## Direction
Count the lines in the records below that contain the word "selections", and reply with the number alone.
=====
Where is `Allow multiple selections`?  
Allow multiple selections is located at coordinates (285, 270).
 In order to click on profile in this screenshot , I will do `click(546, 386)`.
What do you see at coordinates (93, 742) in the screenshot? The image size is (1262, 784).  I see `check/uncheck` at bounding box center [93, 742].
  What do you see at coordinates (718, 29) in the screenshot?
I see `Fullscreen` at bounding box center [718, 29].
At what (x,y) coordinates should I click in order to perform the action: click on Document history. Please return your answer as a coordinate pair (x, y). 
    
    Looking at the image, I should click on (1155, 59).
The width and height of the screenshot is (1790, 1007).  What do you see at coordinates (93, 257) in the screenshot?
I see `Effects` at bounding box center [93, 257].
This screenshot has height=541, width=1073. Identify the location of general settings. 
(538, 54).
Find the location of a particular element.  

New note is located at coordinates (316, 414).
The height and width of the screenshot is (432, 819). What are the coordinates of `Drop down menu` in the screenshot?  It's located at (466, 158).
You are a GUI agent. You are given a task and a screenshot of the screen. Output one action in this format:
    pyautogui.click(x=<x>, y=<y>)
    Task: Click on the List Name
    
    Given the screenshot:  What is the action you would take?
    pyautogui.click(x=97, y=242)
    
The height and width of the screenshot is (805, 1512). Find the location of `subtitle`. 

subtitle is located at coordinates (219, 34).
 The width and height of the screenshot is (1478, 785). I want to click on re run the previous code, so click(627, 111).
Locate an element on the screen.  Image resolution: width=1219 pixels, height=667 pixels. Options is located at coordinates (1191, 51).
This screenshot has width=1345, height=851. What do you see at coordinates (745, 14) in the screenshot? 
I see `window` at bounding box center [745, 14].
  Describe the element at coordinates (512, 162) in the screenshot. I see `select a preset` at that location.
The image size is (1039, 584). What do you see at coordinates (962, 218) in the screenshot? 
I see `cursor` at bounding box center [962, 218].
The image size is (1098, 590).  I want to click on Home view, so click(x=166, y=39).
=====
## Answer to the task
2